Status
Aprovado
Submetido em
20/08/2026
Autores
P
Paola Pereira Melo
Autor Principal
Leticia Neves Siqueira
Maria Marcela Moura Carvalho
Erika Krogh
(1) Graduanda do curso de Medicina da Universidade Federal do Maranhão.; (2) Graduanda do curso de Medicina da Universidade Federal do Maranhão.; (3) Graduanda do curso de Medicina da Universidade Federal do Maranhão.; (4) Médica pela Universidade Federal do Maranhão.
Introdução
A mortalidade materna é definida como o óbito da mulher durante a gestação ou até 42 dias após o seu término, por causas relacionadas ou agravadas pela gravidez. Ressalta-se, que a maioria desses eventos deriva de complicações preveníveis, passíveis de diagnóstico precoce e tratamento oportuno. O Maranhão figura entre os estados brasileiros com taxas alarmantes desse indicador, refletindo fragilidades na qualidade da assistência médica e desigualdades na cobertura da atenção pré-natal e puerperal no estado.
Objetivos
Analisar a tendência temporal e o perfil clínico-epidemiológico da mortalidade materna no estado do Maranhão, no período de 2020 a 2024.
Métodos
Trata-se de estudo ecológico de série temporal, retrospectivo, descritivo e quantitativo. Os dados foram extraídos do DATASUS, via Sistema de Informações sobre Mortalidade (SIM) e Sistema de Informações sobre Nascidos Vivos (SINASC). Analisaram-se as variáveis ano, faixa etária, cor/raça, escolaridade, estado civil, local de ocorrência, tipo de causa obstétrica, momento do óbito e categoria CID-10. A Razão de Mortalidade Materna (RMM) foi calculada por 100.000 nascidos vivos.
Resultados
No período delimitado, registraram-se 472 óbitos maternos e 502.088 nascidos vivos no Maranhão.
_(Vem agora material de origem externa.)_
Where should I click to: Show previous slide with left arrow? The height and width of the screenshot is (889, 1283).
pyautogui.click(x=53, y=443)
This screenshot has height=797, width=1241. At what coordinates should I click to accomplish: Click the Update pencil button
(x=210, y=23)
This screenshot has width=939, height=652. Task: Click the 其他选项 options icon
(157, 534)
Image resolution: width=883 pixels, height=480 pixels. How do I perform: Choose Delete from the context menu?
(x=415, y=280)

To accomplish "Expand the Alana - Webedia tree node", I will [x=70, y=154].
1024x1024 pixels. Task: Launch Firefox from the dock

A análise de tendência revelou uma RMM de 94,2 em 2020, com incremento abrupto para 134,3 em 2021. Observou-se declínio subsequente, com taxas de 77,5 em 2022; 86,4 em 2023; e 71,6 em 2024. O perfil sociodemográfico demonstrou prevalência de óbitos em mulheres na faixa etária de 20 a 39 anos (n=408; 75,6%), autodeclaradas pardas (n=375; 69,5%), solteiras (n=259; 48,0%) e com 8 a 11 anos de escolaridade (n=286; 53,0%). O ambiente hospitalar foi o local de ocorrência em 89,4% dos casos. Sob a óptica clínica, constatou-se predomínio de causas obstétricas diretas (n=312; 66,1%). O puerpério até 42 dias configurou o período de maior letalidade (n=224; 47,4%), seguido pelo período da gravidez, parto ou aborto (n=129; 27,3%). Consoante à classificação da CID-10, as etiologias prevalentes foram: doenças infecciosas e parasitárias maternas O98 (n=80); eclâmpsia O15 (n=71); outras doenças maternas O99 (n=69); hipertensão gestacional com proteinúria significativa O14 (n=39); e hemorragia pós-parto O72 (n=39).
Conclusão
Os resultados demonstram que a mortalidade materna no Maranhão apresentou aumento expressivo em 2021, seguido de redução nos anos posteriores, embora permaneça um importante problema de saúde pública. Outrossim, o perfil predominante foi de mulheres de 20 a 39 anos, autodeclaradas pardas, com 8 a 11 anos de escolaridade e óbitos ocorridos principalmente em ambiente hospitalar. Além disso, as causas obstétricas diretas foram predominantes, com destaque para infecções, eclâmpsia e outras complicações maternas. Logo, esses achados reforçam a necessidade de fortalecer a assistência pré-natal, ao parto e o puerpério, visando à prevenção e redução dos óbitos maternos evitáveis.